Ao lado dos irmãos na primeira fila da cerimônia de formatura, embaixo de uma palhoça, Natália viu uma festa com danças típicas locais, como a súcia. Sob o olhar da mãe, Getúlia, que não completou o ensino fundamental, ela se emocionou ao receber o diploma após a queima de fogos. O Hino Nacional foi executado com sanfona e bandurra, uma espécie de guitarra feita de buriti, cabaça e linha de anzol.
Na formatura, lado a lado, estavam o prefeito de Cavalcante, Josias Magalhães, a secretária municipal de Educação, Diranice Costa, a gerente geral de educação da FRM, Vilma Guimarães, e o presidente da associação de moradores de Kalunga, Sirilo dos Santos Rosa. Pai de Damião, Evânia e Natália, o lavrador analfabeto foi quem mais emocionou:
– Não tive chance de estudar e só sei escrever meu nome. Mas estou feliz porque meus três filhos se formaram, como os demais alunos da comunidade, que também considero filhos. Queremos acabar com esse nome de “corredores de miséria” dado aos quilombos, e que a oportunidade de estudo seja dada a todos quilombolas.
O líder comunitário já notou a diferença nas reuniões da associação de moradores. Numa comunidade patriarcal, em que algumas mulheres são impedidas de estudar pelos maridos, quem foi à escola aprendeu a argumentar e adquiriu senso crítico.
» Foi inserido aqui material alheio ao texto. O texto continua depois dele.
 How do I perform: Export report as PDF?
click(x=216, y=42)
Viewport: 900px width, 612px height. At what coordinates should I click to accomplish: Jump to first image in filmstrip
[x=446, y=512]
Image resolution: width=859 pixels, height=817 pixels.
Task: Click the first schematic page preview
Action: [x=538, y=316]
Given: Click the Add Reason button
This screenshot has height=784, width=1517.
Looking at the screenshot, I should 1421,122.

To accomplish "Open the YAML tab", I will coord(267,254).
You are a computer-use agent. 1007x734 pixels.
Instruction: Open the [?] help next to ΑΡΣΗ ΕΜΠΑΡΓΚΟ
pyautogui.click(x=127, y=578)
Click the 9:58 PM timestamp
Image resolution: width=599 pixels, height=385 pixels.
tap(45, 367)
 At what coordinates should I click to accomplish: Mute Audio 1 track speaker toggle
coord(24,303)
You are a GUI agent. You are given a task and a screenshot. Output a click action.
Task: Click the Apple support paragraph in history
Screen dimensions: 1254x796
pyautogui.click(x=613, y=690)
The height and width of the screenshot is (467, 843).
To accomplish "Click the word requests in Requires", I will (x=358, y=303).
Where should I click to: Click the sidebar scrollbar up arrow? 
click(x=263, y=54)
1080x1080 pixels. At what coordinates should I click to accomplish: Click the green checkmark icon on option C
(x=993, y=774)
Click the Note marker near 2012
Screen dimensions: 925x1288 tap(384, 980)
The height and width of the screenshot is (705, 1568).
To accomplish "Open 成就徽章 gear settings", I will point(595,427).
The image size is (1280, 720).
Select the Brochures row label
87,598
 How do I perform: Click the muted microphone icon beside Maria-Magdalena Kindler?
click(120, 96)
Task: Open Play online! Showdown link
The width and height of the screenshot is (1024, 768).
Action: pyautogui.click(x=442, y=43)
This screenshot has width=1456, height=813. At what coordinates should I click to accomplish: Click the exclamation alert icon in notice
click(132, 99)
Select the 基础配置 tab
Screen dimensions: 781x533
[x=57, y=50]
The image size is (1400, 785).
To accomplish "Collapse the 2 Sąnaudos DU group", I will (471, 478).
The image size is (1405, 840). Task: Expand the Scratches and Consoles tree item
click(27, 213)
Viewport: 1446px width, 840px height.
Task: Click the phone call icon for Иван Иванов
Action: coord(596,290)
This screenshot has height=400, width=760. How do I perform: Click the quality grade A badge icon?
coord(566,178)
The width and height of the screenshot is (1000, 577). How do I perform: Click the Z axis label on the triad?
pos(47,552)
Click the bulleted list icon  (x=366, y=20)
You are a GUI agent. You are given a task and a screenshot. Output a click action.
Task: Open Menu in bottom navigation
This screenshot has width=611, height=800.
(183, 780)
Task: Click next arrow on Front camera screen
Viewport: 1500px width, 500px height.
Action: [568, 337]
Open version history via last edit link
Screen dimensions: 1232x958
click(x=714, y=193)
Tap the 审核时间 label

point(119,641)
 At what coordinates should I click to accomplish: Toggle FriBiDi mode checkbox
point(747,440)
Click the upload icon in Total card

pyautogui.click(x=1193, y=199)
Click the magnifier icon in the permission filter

Damião segue os passos de liderança do pai. Mas quer ir mais longe. E cita Fernando Pessoa.
– O poeta português nos ensina a encarar os desafios com o espírito elevado, a alma grande, bem maior que o obstáculo e mais forte que o imprevisto. É bom saber que o que estudamos nos livros sobre nosso mau começo neste país vem mudando para melhor – diz Damião.